The inspection further uncovered delays in addressing serious cybersecurity weaknesses, which were not rectified within the timelines prescribed by IRDAI. In addition, the regulator flagged the way Care Health accounted for certain reinsurance arrangements, noting that the recording of transactions had the effect of making the insurer’s profits and financial strength appear better than they actually were. IRDAI also observed that Rs 1.06 crore received as proposal deposits had been parked in an unallocated premium account for over six months without being transferred to the unclaimed amounts account, terming the indefinite retention of such funds unethical and contrary to policyholder protection norms.

In its submissions, Care Health argued that Insurance Ombudsman details had been shared via a hyperlink because the information was “variable in nature” and informed IRDAI that it has since modified processes to include specific ombudsman details in all grievance resolution and claim rejection letters. On cashless claims, the insurer maintained that customers were copied on email communications sent to hospitals and that discounts were passed on to policyholders, and said that digitisation was underway to improve transparency, while also blaming some network hospitals for their inability to reflect discounts on bills due to multiple tariff structures and IT constraints.

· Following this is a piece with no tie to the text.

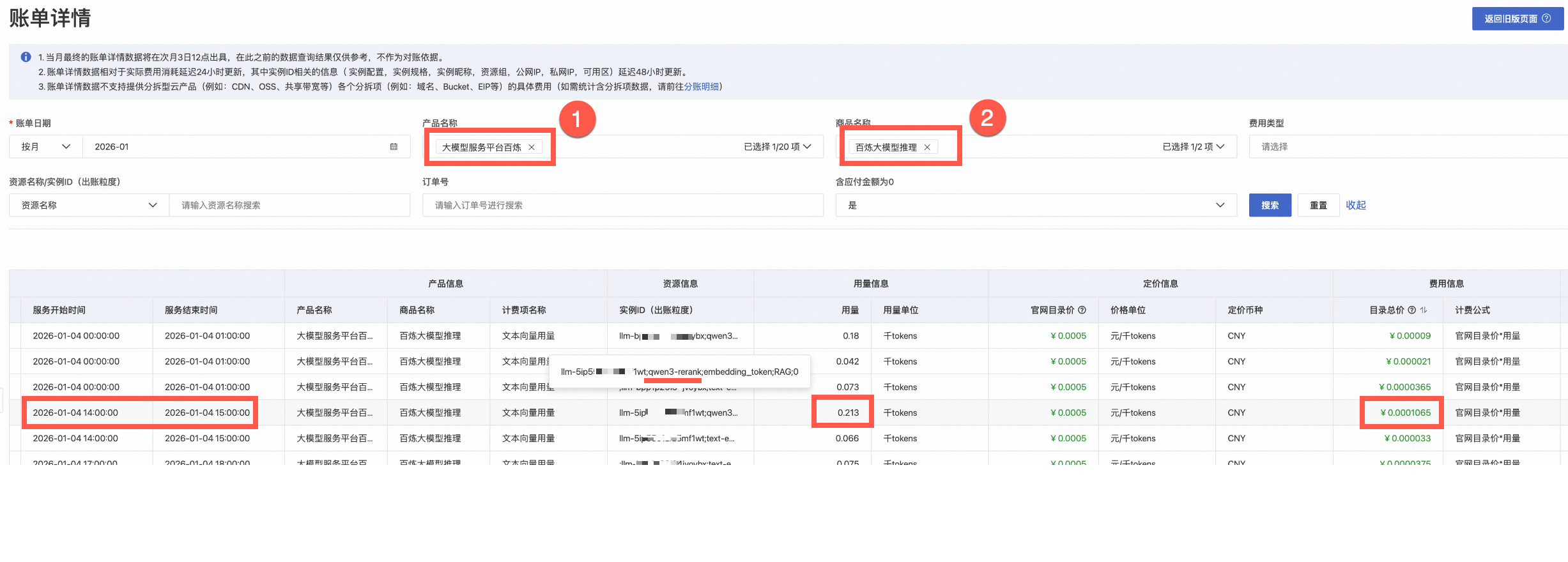Click the 搜索 search button

coord(1270,205)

With respect to reinsurance, the company told IRDAI it had discontinued net rate treaties with GIC Re from FY 2023–24 and currently has no such treaties with any reinsurer. On the Rs 1.06 crore lying in the unallocated premium account, Care Health contended that these amounts were proposal deposits during the policy currency and did not qualify as “unclaimed” funds of policyholders.

After weighing the submissions, IRDAI imposed a monetary penalty specifically for serious lapses related to claim settlement and communication, while issuing warnings and advisories on the other charges, with a clear caution that any repeat violations would invite stronger regulatory action. The order underscores that clear, timely and detailed communication on claims and grievance rights is non-negotiable, and that remedial steps taken later cannot erase violations that have already impacted policyholders.

For policyholders, the ruling serves as a reminder to closely scrutinise hospital bills, claim settlement summaries and insurer communications, and to insist on detailed explanations for deductions or rejections. It also reinforces the importance of escalating unresolved grievances to the Insurance Ombudsman, whose role IRDAI has emphasised as a key part of the consumer protection framework in India’s health insurance market.